(WHAT THE TASK ASKS)
Reproduce the rows below, substituting "UI agent" for every occurrence of "GUI agent" and leaving all other text unchanged.
++++ SUPPLIED DATA ++++
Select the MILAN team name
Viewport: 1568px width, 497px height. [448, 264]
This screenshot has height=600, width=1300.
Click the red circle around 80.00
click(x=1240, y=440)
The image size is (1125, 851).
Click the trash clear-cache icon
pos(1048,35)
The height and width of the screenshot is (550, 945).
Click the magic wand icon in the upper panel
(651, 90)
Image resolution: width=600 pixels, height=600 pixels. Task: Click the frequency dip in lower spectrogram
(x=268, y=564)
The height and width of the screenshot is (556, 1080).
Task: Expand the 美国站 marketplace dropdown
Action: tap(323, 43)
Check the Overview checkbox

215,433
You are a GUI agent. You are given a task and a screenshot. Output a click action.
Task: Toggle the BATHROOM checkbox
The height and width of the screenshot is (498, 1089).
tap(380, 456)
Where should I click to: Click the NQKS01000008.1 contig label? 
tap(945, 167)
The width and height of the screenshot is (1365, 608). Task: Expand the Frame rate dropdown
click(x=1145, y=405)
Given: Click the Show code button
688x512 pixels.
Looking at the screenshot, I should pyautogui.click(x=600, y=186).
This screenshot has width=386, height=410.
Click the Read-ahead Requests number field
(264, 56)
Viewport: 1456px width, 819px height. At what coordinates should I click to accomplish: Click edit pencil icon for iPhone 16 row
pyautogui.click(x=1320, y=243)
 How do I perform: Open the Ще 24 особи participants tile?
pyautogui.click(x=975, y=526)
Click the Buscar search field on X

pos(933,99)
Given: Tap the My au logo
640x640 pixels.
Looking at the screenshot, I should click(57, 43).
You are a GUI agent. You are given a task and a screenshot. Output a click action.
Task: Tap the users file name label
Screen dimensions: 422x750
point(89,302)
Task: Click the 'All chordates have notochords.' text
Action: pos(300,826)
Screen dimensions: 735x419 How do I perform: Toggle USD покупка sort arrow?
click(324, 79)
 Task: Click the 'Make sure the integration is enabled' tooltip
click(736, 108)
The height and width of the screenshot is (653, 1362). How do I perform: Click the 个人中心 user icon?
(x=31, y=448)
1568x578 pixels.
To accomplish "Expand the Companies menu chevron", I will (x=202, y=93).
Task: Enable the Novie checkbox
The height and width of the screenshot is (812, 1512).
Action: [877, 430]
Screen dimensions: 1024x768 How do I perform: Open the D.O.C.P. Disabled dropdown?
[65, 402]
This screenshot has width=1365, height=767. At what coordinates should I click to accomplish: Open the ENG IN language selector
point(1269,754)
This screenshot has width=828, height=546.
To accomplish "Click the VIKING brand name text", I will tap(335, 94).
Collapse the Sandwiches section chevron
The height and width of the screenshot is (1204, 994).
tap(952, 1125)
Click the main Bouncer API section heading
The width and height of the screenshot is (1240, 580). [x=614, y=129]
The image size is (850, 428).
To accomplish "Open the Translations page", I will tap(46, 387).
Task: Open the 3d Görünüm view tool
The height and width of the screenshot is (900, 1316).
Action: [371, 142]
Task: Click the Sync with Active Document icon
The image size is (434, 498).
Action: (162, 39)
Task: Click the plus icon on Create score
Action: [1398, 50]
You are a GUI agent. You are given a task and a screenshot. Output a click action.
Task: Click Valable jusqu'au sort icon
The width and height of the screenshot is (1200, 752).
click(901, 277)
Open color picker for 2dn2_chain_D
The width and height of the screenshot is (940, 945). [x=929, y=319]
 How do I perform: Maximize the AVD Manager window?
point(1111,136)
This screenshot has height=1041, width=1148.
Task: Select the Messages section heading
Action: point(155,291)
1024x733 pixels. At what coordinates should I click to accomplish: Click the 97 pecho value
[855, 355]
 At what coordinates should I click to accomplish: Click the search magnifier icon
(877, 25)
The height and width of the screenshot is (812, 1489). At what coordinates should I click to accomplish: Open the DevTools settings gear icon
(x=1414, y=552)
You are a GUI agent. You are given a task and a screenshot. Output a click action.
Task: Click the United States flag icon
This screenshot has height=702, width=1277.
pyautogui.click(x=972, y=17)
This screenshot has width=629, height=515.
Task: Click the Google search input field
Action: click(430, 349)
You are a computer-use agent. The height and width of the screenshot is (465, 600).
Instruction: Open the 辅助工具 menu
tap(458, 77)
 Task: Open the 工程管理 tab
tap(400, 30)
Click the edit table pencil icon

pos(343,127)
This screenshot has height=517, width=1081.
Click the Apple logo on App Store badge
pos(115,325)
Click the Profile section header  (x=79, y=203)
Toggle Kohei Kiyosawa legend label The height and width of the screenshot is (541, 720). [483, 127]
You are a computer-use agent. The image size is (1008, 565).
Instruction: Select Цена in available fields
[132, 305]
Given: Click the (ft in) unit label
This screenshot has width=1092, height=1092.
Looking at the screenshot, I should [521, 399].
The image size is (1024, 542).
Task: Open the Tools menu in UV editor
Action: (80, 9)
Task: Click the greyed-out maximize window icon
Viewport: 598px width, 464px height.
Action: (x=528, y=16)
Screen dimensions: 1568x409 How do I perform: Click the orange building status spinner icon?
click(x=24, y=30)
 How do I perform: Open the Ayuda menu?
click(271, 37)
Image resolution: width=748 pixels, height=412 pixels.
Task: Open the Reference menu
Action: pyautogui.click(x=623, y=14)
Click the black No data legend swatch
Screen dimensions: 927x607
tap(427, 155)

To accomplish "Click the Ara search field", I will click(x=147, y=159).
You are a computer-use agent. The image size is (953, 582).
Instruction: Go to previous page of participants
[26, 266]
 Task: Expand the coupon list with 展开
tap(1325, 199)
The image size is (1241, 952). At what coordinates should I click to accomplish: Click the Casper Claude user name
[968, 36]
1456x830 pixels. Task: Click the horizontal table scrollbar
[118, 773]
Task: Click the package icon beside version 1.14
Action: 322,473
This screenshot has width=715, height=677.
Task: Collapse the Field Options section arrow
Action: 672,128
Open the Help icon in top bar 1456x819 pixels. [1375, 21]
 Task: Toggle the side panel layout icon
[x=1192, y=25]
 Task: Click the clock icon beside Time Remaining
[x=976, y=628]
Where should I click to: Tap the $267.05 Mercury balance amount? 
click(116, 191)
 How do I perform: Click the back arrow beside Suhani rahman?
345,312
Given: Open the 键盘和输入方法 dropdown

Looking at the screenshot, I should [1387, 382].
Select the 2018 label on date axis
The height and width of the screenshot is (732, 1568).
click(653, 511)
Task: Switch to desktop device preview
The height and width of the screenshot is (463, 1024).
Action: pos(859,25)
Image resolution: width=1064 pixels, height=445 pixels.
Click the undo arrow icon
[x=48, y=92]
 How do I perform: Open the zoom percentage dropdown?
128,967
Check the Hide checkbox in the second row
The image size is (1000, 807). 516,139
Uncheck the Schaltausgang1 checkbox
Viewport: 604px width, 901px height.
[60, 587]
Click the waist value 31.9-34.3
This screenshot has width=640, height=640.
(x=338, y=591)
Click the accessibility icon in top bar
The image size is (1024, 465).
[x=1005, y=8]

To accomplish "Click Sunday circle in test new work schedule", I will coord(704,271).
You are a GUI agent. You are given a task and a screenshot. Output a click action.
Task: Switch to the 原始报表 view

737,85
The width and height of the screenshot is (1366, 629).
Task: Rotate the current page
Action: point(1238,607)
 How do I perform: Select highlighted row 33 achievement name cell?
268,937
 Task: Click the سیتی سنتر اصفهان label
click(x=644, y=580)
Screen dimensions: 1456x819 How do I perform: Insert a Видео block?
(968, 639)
++++
(THE SOLUTION)
Select the MILAN team name
Viewport: 1568px width, 497px height. [448, 264]
This screenshot has height=600, width=1300.
Click the red circle around 80.00
click(x=1240, y=440)
The image size is (1125, 851).
Click the trash clear-cache icon
pos(1048,35)
The height and width of the screenshot is (550, 945).
Click the magic wand icon in the upper panel
(651, 90)
Image resolution: width=600 pixels, height=600 pixels. Task: Click the frequency dip in lower spectrogram
(x=268, y=564)
The height and width of the screenshot is (556, 1080).
Task: Expand the 美国站 marketplace dropdown
Action: tap(323, 43)
Check the Overview checkbox

215,433
You are a UI agent. You are given a task and a screenshot. Output a click action.
Task: Toggle the BATHROOM checkbox
The height and width of the screenshot is (498, 1089).
tap(380, 456)
Where should I click to: Click the NQKS01000008.1 contig label? 
tap(945, 167)
The width and height of the screenshot is (1365, 608). Task: Expand the Frame rate dropdown
click(x=1145, y=405)
Given: Click the Show code button
688x512 pixels.
Looking at the screenshot, I should pyautogui.click(x=600, y=186).
This screenshot has width=386, height=410.
Click the Read-ahead Requests number field
(264, 56)
Viewport: 1456px width, 819px height. At what coordinates should I click to accomplish: Click edit pencil icon for iPhone 16 row
pyautogui.click(x=1320, y=243)
 How do I perform: Open the Ще 24 особи participants tile?
pyautogui.click(x=975, y=526)
Click the Buscar search field on X

pos(933,99)
Given: Tap the My au logo
640x640 pixels.
Looking at the screenshot, I should click(57, 43).
You are a UI agent. You are given a task and a screenshot. Output a click action.
Task: Tap the users file name label
Screen dimensions: 422x750
point(89,302)
Task: Click the 'All chordates have notochords.' text
Action: pos(300,826)
Screen dimensions: 735x419 How do I perform: Toggle USD покупка sort arrow?
click(324, 79)
 Task: Click the 'Make sure the integration is enabled' tooltip
click(736, 108)
The height and width of the screenshot is (653, 1362). How do I perform: Click the 个人中心 user icon?
(x=31, y=448)
1568x578 pixels.
To accomplish "Expand the Companies menu chevron", I will (x=202, y=93).
Task: Enable the Novie checkbox
The height and width of the screenshot is (812, 1512).
Action: [877, 430]
Screen dimensions: 1024x768 How do I perform: Open the D.O.C.P. Disabled dropdown?
[65, 402]
This screenshot has width=1365, height=767. At what coordinates should I click to accomplish: Open the ENG IN language selector
point(1269,754)
This screenshot has width=828, height=546.
To accomplish "Click the VIKING brand name text", I will tap(335, 94).
Collapse the Sandwiches section chevron
The height and width of the screenshot is (1204, 994).
tap(952, 1125)
Click the main Bouncer API section heading
The width and height of the screenshot is (1240, 580). [x=614, y=129]
The image size is (850, 428).
To accomplish "Open the Translations page", I will tap(46, 387).
Task: Open the 3d Görünüm view tool
The height and width of the screenshot is (900, 1316).
Action: [371, 142]
Task: Click the Sync with Active Document icon
The image size is (434, 498).
Action: (162, 39)
Task: Click the plus icon on Create score
Action: [1398, 50]
You are a UI agent. You are given a task and a screenshot. Output a click action.
Task: Click Valable jusqu'au sort icon
The width and height of the screenshot is (1200, 752).
click(901, 277)
Open color picker for 2dn2_chain_D
The width and height of the screenshot is (940, 945). [x=929, y=319]
 How do I perform: Maximize the AVD Manager window?
point(1111,136)
This screenshot has height=1041, width=1148.
Task: Select the Messages section heading
Action: point(155,291)
1024x733 pixels. At what coordinates should I click to accomplish: Click the 97 pecho value
[855, 355]
 At what coordinates should I click to accomplish: Click the search magnifier icon
(877, 25)
The height and width of the screenshot is (812, 1489). At what coordinates should I click to accomplish: Open the DevTools settings gear icon
(x=1414, y=552)
You are a UI agent. You are given a task and a screenshot. Output a click action.
Task: Click the United States flag icon
This screenshot has height=702, width=1277.
pyautogui.click(x=972, y=17)
This screenshot has width=629, height=515.
Task: Click the Google search input field
Action: click(430, 349)
You are a computer-use agent. The height and width of the screenshot is (465, 600).
Instruction: Open the 辅助工具 menu
tap(458, 77)
 Task: Open the 工程管理 tab
tap(400, 30)
Click the edit table pencil icon

pos(343,127)
This screenshot has height=517, width=1081.
Click the Apple logo on App Store badge
pos(115,325)
Click the Profile section header  (x=79, y=203)
Toggle Kohei Kiyosawa legend label The height and width of the screenshot is (541, 720). [483, 127]
You are a computer-use agent. The image size is (1008, 565).
Instruction: Select Цена in available fields
[132, 305]
Given: Click the (ft in) unit label
This screenshot has width=1092, height=1092.
Looking at the screenshot, I should [521, 399].
The image size is (1024, 542).
Task: Open the Tools menu in UV editor
Action: (80, 9)
Task: Click the greyed-out maximize window icon
Viewport: 598px width, 464px height.
Action: (x=528, y=16)
Screen dimensions: 1568x409 How do I perform: Click the orange building status spinner icon?
click(x=24, y=30)
 How do I perform: Open the Ayuda menu?
click(271, 37)
Image resolution: width=748 pixels, height=412 pixels.
Task: Open the Reference menu
Action: pyautogui.click(x=623, y=14)
Click the black No data legend swatch
Screen dimensions: 927x607
tap(427, 155)

To accomplish "Click the Ara search field", I will click(x=147, y=159).
You are a computer-use agent. The image size is (953, 582).
Instruction: Go to previous page of participants
[26, 266]
 Task: Expand the coupon list with 展开
tap(1325, 199)
The image size is (1241, 952). At what coordinates should I click to accomplish: Click the Casper Claude user name
[968, 36]
1456x830 pixels. Task: Click the horizontal table scrollbar
[118, 773]
Task: Click the package icon beside version 1.14
Action: 322,473
This screenshot has width=715, height=677.
Task: Collapse the Field Options section arrow
Action: 672,128
Open the Help icon in top bar 1456x819 pixels. [1375, 21]
 Task: Toggle the side panel layout icon
[x=1192, y=25]
 Task: Click the clock icon beside Time Remaining
[x=976, y=628]
Where should I click to: Tap the $267.05 Mercury balance amount? 
click(116, 191)
 How do I perform: Click the back arrow beside Suhani rahman?
345,312
Given: Open the 键盘和输入方法 dropdown

Looking at the screenshot, I should [1387, 382].
Select the 2018 label on date axis
The height and width of the screenshot is (732, 1568).
click(653, 511)
Task: Switch to desktop device preview
The height and width of the screenshot is (463, 1024).
Action: pos(859,25)
Image resolution: width=1064 pixels, height=445 pixels.
Click the undo arrow icon
[x=48, y=92]
 How do I perform: Open the zoom percentage dropdown?
128,967
Check the Hide checkbox in the second row
The image size is (1000, 807). 516,139
Uncheck the Schaltausgang1 checkbox
Viewport: 604px width, 901px height.
[60, 587]
Click the waist value 31.9-34.3
This screenshot has width=640, height=640.
(x=338, y=591)
Click the accessibility icon in top bar
The image size is (1024, 465).
[x=1005, y=8]

To accomplish "Click Sunday circle in test new work schedule", I will coord(704,271).
You are a UI agent. You are given a task and a screenshot. Output a click action.
Task: Switch to the 原始报表 view

737,85
The width and height of the screenshot is (1366, 629).
Task: Rotate the current page
Action: point(1238,607)
 How do I perform: Select highlighted row 33 achievement name cell?
268,937
 Task: Click the سیتی سنتر اصفهان label
click(x=644, y=580)
Screen dimensions: 1456x819 How do I perform: Insert a Видео block?
(968, 639)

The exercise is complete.